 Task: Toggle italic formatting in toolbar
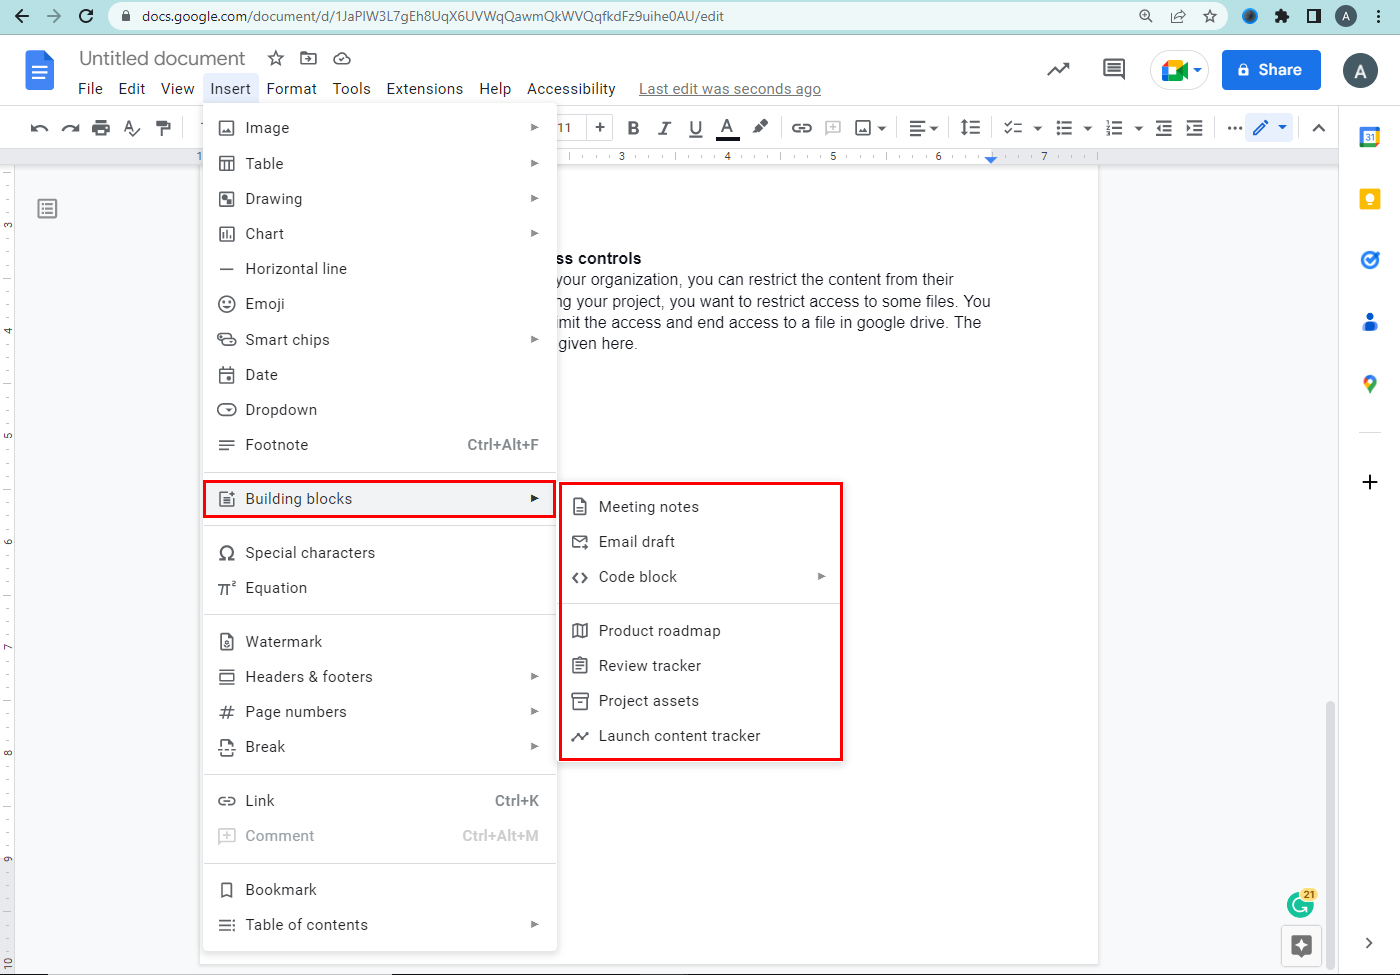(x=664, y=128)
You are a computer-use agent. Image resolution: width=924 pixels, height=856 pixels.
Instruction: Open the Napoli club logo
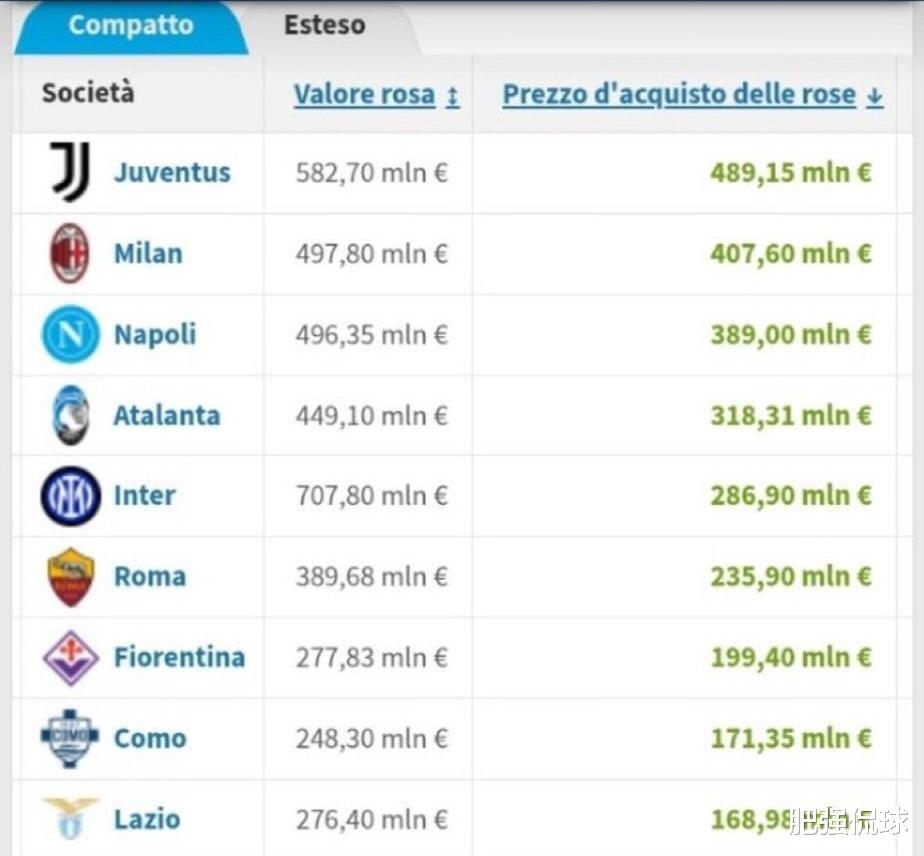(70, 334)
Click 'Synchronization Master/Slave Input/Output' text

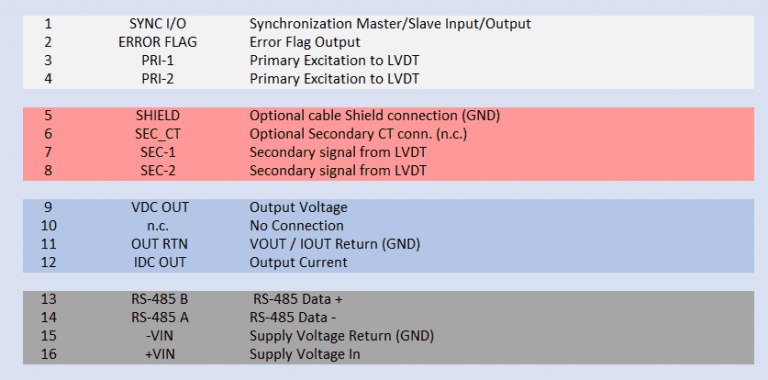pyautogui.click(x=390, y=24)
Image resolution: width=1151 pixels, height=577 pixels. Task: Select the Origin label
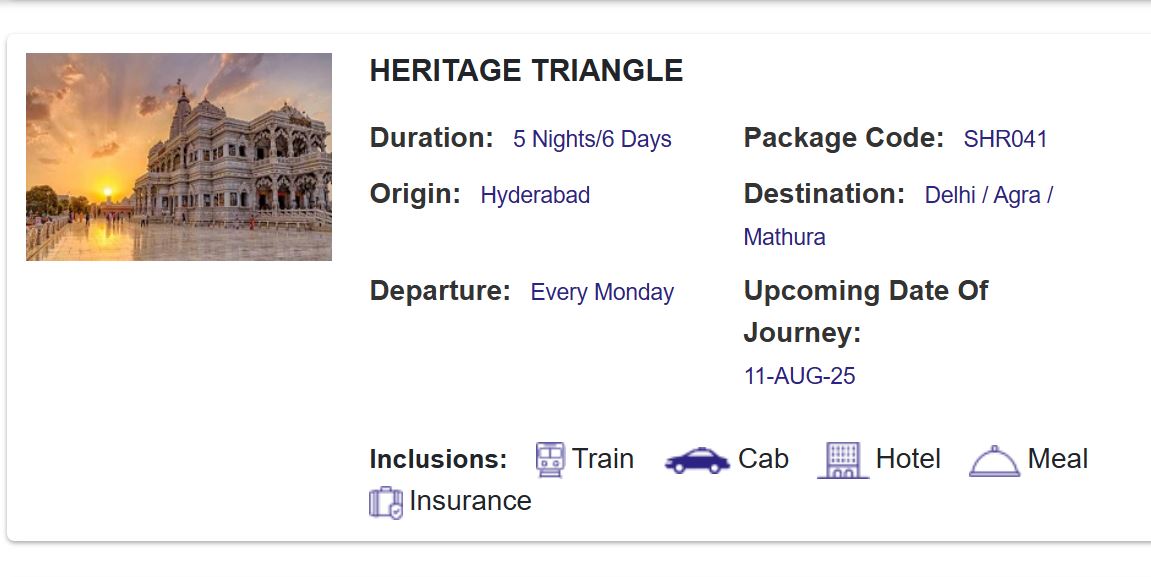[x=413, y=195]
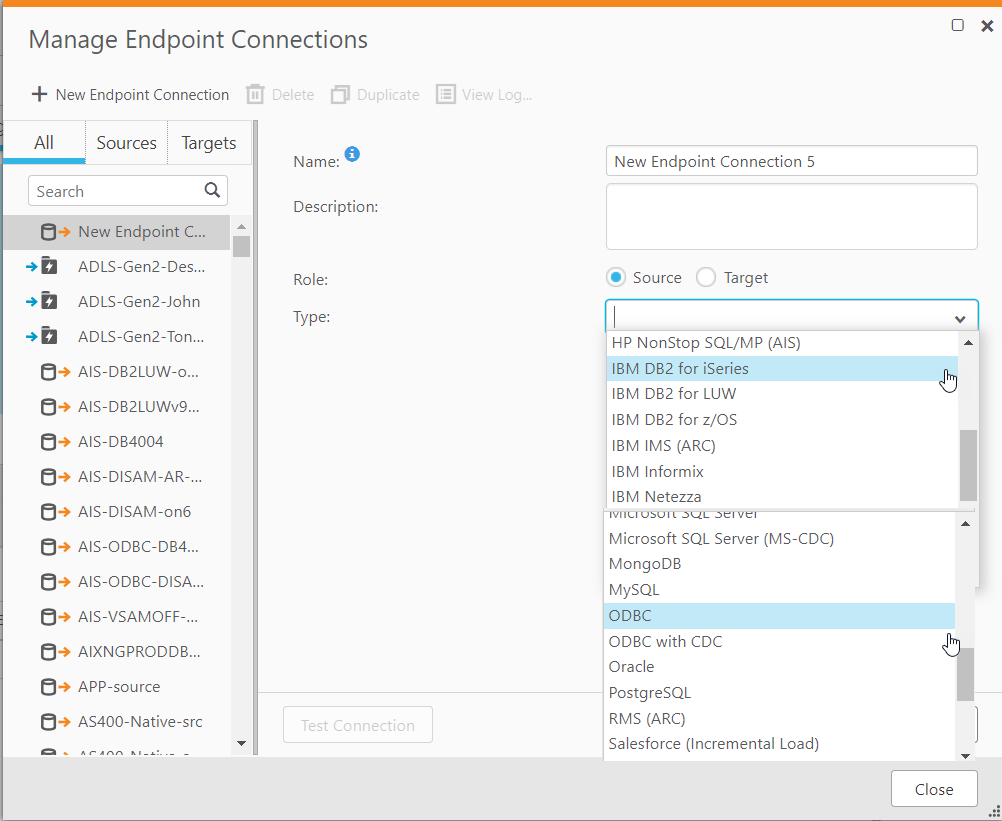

....................

§ **TASK ITEM**
Restate, exactly as they appear, the line with "Instruction: Open the Napoli club logo" and all the lines after it up to the end of the data above; images do not belong in the copy.

§ **PROBLEM SOLUTION**
Instruction: Open the Napoli club logo
(70, 334)
Click 'Synchronization Master/Slave Input/Output' text

pyautogui.click(x=390, y=24)
Image resolution: width=1151 pixels, height=577 pixels. Task: Select the Origin label
[x=413, y=195]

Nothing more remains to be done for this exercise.